Telecel did not pay the installments. In a letter dated December 10 2018 to Vere, Machengete demanded a payment plan from Telecel no later than December 27.

In the letter, Machengete said Telecel owed the authority US$93 556 577 as at November 30 2018. The amount was made up of monthly licence fees (US$875 737), spectrum and number fees (US$2 034 222) and US$90 646 618 in licence renewal fees.

“The amounts owed are overdue and the authority’s efforts to get a commitment from yourselves on how you intend to liquidate the debt have so far been unsuccessful,” Machengete wrote.

“In light of the foregoing, please urgently submit a payment plan that addresses all outstanding amounts.”
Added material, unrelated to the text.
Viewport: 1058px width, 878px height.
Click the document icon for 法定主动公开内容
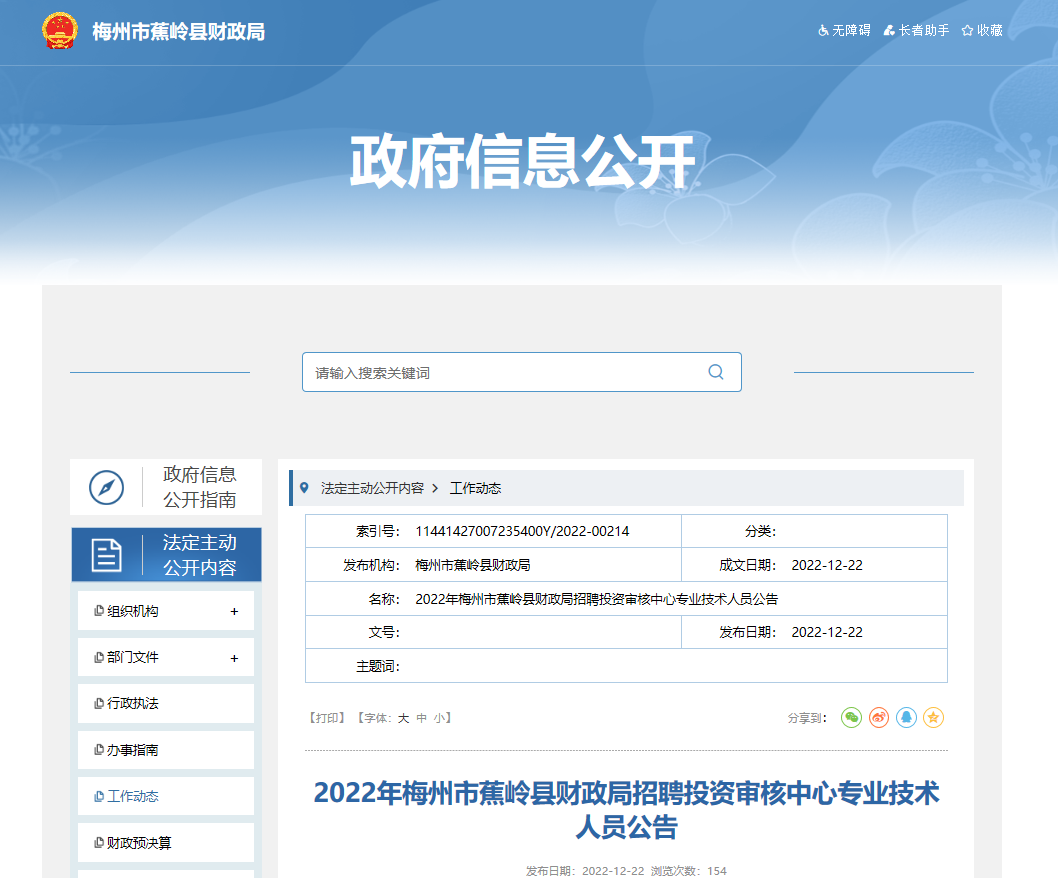point(107,555)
Vere told Business Times said Telecel was weighed down by the deteriorating economic environment but is working to ensure it complies with regulatory requirements.
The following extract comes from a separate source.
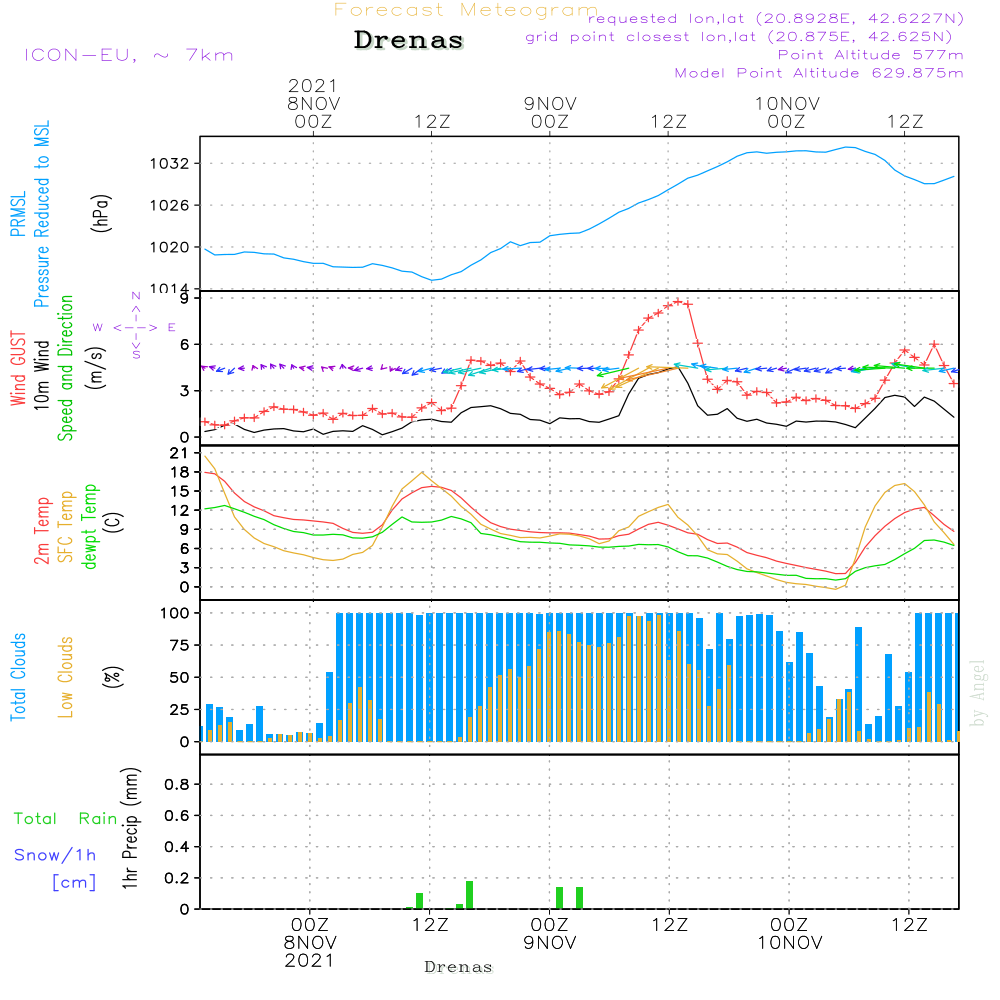Click the tallest green rain bar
“We have obviously been affected by the downturn in the economy like any other organisation in this economy but we are in constant communication with the regulatory authorities to explore ways of ensuring we comply as expected,” she said.

Vere was optimistic Telecel would have paid the full US$137,5m licence fees by the end of next year according to a 2013 agreement.

“At the moment, with various ongoing efforts to recapitalise the company, and the gradual improvement in our financial performance, we have reason to believe we will be able to meet the requirements expected of us,” she said.

According to a payment plan agreed between Telecel and government, Telecel was supposed to pay US$15m in 2017 and US$20m in 2018.

It is not the regulators that Telecel has to contend with. It suffers from weak capitalisation and was the only mobile network operator that suffered a decline in subscribers last year.

The company has suffered from exodus of key professionals with at least eight leaving each month. It has also failed to recruit personnel as the salaries it offers are not commensurate with industry trends.

Government, through ZARNet acquired 60 percent in Telecel Zimbabwe in 2016. It is represented on the board by Francis Mawindi and Selby Hwacha. The remaining shareholding is held by Empowerment Corporation, a coalition of indigenous groupings. Empowerment Corporation is represented in the board by James Makamba and Jane Mutasa.